This tutorial covers the following:
- Categorical transformation techniques
- Feature creation
- Feature selection

In [None]:
try:
    import chemparse
except:
    !pip install chemparse
    print('May need to restart kernel to use chemparse')

In [None]:
# Import libraries and data
import pandas as pd
import matplotlib.pyplot as plt
import seaborn as sns

from sklearn.preprocessing import LabelEncoder, MinMaxScaler
from sklearn.model_selection import train_test_split
from sklearn.feature_extraction import FeatureHasher
from sklearn.metrics import confusion_matrix,plot_confusion_matrix
from sklearn.tree import DecisionTreeClassifier
import xgboost

In [None]:
# Load and display data
url = 'https://apmonitor.com/pds/uploads/Main/lithium_ion.txt'
data = pd.read_csv(url)
data.sample(20)

### Observe datatypes

In [None]:
data.dtypes

In [None]:
# Separate into numerical features that don't need preprocessing, and categorical features that need to be transformed
num_feat = data.select_dtypes(include=['int64','float64']).columns
cat_feat = data.select_dtypes(include=['object','bool']).columns

In [None]:
data[cat_feat].describe()

### Categorical encoding methods
<a id='Categorical_encoding_methods'></a>

#### 1. One Hot Encoding
Method: Encode each category value into a binary vector, with size = # of distinct values. See https://towardsdatascience.com/understanding-feature-engineering-part-2-categorical-data-f54324193e63

Example: Has Bandstructure column has 2 distinct values, True and False. Create a new column where 1 = True and 0 = False.

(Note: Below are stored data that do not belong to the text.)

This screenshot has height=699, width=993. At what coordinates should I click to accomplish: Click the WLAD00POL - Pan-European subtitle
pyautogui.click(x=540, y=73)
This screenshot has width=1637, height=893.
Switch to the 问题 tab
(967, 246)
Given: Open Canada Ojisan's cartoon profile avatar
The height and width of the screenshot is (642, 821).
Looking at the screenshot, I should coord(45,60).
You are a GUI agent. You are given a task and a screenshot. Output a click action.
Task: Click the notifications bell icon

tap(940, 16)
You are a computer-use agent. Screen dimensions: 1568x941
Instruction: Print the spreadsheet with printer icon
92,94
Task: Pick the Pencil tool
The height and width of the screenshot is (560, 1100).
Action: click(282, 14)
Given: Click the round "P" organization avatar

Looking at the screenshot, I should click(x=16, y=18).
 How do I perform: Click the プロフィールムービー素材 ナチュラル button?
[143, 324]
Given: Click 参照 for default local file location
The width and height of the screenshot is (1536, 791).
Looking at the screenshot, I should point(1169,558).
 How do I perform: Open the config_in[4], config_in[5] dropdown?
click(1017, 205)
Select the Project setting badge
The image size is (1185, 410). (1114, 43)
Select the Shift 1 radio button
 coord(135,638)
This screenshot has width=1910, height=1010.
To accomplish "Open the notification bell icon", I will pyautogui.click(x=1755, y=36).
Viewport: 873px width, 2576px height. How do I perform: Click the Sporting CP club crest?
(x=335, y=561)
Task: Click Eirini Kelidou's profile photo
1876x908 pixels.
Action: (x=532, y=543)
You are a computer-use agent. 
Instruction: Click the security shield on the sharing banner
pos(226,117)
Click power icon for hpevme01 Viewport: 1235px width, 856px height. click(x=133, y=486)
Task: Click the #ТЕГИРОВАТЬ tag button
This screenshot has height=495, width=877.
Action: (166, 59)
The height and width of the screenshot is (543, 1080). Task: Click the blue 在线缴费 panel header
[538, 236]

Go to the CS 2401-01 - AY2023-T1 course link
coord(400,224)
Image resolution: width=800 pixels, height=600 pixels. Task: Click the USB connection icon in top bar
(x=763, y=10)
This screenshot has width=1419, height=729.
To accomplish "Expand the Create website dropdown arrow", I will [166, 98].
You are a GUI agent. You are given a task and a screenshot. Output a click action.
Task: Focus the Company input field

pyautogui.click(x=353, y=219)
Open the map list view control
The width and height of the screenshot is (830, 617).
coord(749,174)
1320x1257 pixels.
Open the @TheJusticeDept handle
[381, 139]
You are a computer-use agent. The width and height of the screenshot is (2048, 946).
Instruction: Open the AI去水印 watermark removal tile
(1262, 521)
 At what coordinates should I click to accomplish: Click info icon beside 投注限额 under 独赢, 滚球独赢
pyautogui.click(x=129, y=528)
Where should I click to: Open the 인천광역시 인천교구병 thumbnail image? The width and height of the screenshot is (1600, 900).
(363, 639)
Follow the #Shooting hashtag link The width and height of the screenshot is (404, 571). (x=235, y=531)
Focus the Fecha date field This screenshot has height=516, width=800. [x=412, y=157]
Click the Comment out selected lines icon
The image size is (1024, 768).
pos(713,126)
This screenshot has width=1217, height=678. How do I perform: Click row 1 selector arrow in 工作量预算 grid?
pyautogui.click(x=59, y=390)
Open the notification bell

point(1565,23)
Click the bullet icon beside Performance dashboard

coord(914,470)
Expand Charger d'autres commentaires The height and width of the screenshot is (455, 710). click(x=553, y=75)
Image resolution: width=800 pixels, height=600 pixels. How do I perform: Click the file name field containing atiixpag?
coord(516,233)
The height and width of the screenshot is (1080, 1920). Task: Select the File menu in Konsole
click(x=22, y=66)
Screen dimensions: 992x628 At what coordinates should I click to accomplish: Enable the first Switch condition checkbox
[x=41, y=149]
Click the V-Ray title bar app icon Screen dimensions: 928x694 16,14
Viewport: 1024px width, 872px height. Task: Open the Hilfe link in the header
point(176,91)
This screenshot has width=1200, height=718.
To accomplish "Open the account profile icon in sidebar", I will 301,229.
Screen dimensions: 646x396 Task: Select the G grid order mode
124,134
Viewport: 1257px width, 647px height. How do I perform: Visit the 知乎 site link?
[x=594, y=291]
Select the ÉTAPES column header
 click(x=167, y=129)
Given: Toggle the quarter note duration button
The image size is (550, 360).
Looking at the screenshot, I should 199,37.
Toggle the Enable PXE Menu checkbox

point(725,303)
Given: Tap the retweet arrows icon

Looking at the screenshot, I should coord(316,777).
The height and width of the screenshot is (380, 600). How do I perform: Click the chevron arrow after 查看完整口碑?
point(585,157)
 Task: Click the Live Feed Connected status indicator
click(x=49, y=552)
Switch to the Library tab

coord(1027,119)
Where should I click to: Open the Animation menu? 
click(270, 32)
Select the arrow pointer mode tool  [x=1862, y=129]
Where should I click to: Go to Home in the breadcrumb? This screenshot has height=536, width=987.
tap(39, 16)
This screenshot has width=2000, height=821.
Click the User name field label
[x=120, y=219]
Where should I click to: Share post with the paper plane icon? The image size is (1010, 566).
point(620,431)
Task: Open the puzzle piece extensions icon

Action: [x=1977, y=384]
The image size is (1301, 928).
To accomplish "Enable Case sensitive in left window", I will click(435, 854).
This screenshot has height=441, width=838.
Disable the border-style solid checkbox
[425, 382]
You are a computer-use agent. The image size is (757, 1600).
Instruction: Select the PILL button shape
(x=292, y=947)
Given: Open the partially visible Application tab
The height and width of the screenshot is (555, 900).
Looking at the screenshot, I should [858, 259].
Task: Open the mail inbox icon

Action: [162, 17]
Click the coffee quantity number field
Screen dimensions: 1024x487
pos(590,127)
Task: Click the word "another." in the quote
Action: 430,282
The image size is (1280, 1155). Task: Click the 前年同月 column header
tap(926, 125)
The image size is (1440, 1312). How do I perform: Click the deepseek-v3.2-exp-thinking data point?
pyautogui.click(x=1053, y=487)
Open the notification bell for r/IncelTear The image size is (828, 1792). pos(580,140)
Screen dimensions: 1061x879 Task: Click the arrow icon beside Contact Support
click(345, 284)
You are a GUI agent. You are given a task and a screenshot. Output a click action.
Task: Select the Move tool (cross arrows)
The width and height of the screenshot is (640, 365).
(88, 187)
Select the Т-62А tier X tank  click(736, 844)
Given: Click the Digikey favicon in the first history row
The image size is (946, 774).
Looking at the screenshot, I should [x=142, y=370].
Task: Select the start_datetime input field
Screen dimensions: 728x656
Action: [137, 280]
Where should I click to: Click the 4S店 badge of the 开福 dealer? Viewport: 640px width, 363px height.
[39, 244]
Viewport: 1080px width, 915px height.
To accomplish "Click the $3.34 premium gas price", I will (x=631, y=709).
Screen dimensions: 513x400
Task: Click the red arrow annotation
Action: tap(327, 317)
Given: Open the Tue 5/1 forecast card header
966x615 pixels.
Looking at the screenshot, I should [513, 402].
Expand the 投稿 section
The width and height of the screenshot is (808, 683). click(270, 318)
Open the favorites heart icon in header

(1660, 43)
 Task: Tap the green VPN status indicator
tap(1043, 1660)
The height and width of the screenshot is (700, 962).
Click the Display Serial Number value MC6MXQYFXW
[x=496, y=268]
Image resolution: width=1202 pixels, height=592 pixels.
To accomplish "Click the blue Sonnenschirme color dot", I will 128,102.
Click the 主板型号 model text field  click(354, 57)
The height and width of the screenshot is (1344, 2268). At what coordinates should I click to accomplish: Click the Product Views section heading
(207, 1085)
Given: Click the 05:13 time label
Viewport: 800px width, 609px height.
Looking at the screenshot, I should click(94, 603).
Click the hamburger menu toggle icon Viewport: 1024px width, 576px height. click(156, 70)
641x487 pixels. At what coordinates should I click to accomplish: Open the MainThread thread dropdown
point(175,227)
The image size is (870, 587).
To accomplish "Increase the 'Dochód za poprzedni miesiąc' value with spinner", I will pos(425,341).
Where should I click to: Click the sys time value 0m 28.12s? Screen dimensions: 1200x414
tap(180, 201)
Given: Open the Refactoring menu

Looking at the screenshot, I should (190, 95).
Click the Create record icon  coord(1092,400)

Pros: simple and rugged method to get categorical features into unique and useful numerical features

Cons: m unique values results in m unique new features. This is fine when there are only 2-3 unique values (such as hi/lo, yes/no), but creates issues when there are more. Can't handle new categories that weren't in training data, and easily overfit. Sparse data.

#### 2. Encode to ordinal variables
Method: assign each unique value to a unique number. 

Example: Spacegroup = Pc is assigned to 0, Spacegroup = P21/c is assigned to 1, etc. 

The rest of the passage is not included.